I heard her before I saw her, a young woman asking the bus driver

for a location he didn’t recognise. I put my hand on her arm and said “Come with me, I’ll show you.” It was a short walk and we talked all the way. She said “Isn’t the weather dreadful ?” (stair rods) and I said I had seen that the UN had announced that global warming was moving faster than they had anticipated.
She talked about false news on social media and said “But you can’t disagree with them” and I explained how I had gone back to reading the newspapers because television coverage was so stratified and unsatisfactory. She said the pandemic had caused real suffering – she had been unhappy, put on weight, it had unsettled her relationship ( her terms). I said I was sorry, it was inevitable because it isolates us and we don’t know who we can trust. I told her about the story of a US cop and his family adopting a boy

horribly burned by his father, who had already killed his mother and sister.
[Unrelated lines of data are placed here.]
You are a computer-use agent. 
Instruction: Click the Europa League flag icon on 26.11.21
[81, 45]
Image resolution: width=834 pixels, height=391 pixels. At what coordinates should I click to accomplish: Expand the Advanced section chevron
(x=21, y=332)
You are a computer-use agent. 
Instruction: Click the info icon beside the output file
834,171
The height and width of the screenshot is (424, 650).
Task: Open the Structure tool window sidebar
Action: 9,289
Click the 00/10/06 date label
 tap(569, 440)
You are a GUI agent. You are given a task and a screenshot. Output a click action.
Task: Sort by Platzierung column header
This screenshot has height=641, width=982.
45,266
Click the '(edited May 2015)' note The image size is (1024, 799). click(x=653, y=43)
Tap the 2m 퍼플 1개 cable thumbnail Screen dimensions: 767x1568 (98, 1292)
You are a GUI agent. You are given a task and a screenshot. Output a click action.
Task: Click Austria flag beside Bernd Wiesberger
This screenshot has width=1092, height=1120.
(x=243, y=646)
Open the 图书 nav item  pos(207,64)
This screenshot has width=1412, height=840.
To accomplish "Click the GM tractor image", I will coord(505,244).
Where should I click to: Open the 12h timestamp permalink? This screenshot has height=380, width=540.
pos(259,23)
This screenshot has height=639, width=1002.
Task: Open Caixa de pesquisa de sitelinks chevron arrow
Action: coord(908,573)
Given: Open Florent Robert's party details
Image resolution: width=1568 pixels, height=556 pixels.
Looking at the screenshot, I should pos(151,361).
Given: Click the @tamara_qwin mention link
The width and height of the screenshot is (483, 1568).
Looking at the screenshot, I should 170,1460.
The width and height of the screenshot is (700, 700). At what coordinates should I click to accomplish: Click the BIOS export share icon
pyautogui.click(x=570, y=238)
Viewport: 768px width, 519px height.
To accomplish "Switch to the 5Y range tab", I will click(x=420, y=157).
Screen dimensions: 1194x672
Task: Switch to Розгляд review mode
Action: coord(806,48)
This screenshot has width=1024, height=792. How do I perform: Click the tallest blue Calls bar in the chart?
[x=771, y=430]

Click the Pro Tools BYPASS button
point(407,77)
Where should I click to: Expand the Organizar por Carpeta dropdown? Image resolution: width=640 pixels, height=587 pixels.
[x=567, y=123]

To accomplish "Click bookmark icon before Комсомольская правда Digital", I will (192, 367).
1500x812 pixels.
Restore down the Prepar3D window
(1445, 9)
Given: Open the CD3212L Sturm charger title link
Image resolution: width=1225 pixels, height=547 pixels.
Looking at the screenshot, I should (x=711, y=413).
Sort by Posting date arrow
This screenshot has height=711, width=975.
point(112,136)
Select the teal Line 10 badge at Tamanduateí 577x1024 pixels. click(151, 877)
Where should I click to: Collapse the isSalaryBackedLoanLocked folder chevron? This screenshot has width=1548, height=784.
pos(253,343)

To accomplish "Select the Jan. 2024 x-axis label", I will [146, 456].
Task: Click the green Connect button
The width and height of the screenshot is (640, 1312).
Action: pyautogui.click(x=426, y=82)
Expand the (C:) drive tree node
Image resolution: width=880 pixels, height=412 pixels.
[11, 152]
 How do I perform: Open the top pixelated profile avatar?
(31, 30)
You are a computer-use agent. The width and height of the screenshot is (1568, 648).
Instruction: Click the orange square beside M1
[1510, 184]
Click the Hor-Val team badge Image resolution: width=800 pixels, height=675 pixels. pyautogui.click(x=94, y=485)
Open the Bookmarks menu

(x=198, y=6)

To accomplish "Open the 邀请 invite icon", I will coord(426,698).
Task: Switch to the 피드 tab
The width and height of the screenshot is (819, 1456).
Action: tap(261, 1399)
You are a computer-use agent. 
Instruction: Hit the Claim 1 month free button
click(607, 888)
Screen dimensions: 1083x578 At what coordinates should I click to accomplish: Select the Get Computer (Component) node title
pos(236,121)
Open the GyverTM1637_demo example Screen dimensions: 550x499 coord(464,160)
I said “And that’s about as far as you can go … white family, black boy …” She added “And a policeman.” I shrugged “There are always decent people and that’s all that matters.. “ “And there always were , back in the day” she added. I nodded. “Could I have a hug ?” she asked. “Of course you can” I said and there we were,

elderly white woman and young black girl in a laughing embrace in the middle of the street before I put her on the right bus.
Way back when all this unhappiness began – and there are so many things running in parallel with the pandemic, the world is in upheaval and it feels like the End of Days – a woman putting her shopping into her bag at the supermarket remarked (I leave you to imagine the tone) “I suppose this will make some people more thoughtful” – “Well, I don’t know” I said, Lady Bracknell

well to the fore before I could stop myself. “I never needed a pandemic to be polite.”
I realised the other day that I am on the one side turning into a mixture of my mother at her most acidulous, and Queen Victoria, and on the other hand – not unusual for the elderly – I have seized on the manners of my youth which were to greet people, to exchange remarks with them, if possible, share a laugh. You can’t like everybody, nor can you know their trouble. But some sense of companionship is important, with surprisingly long effect. As Covid began to ravish the Indian subcontinent,

I asked a bus driver – was the family OK? He nodded. “I mean the people at home” I said. He looked at me quite differently – and we have greeted each other ever since.
We don’t have to be new best friends, we don’t have to pretend intimacy but we do have to do what dogs do – sniff and wag at every opportunity. It is better for us and better for the other person, it’s the only way we can all fight to the next day, surrounded as we are with doubt and confusion. It costs nothing, it takes little time, you don’t need technology, you can always bale.
It is apparently now cheaper to order online than to go shopping, supplies are marked up for footfall. And I understand that if you lack money, or you have a family, or you’re trying to do several things at once, you will order on line. I – alone and responsible for nobody but me – will continue – masked on the bus and in the shop – to walk, talk, greet, choose for myself, walk some more, carry it home -just as I have done all the way through this. I am not going to sit at home becoming a “mental health issue” because I have no exercise, no spontaneous social contact, no air. And I don’t know one single person among my small and cherished group of friends who hasn’t made certain personal decisions about how to respond – and we differ, not much, but a bit.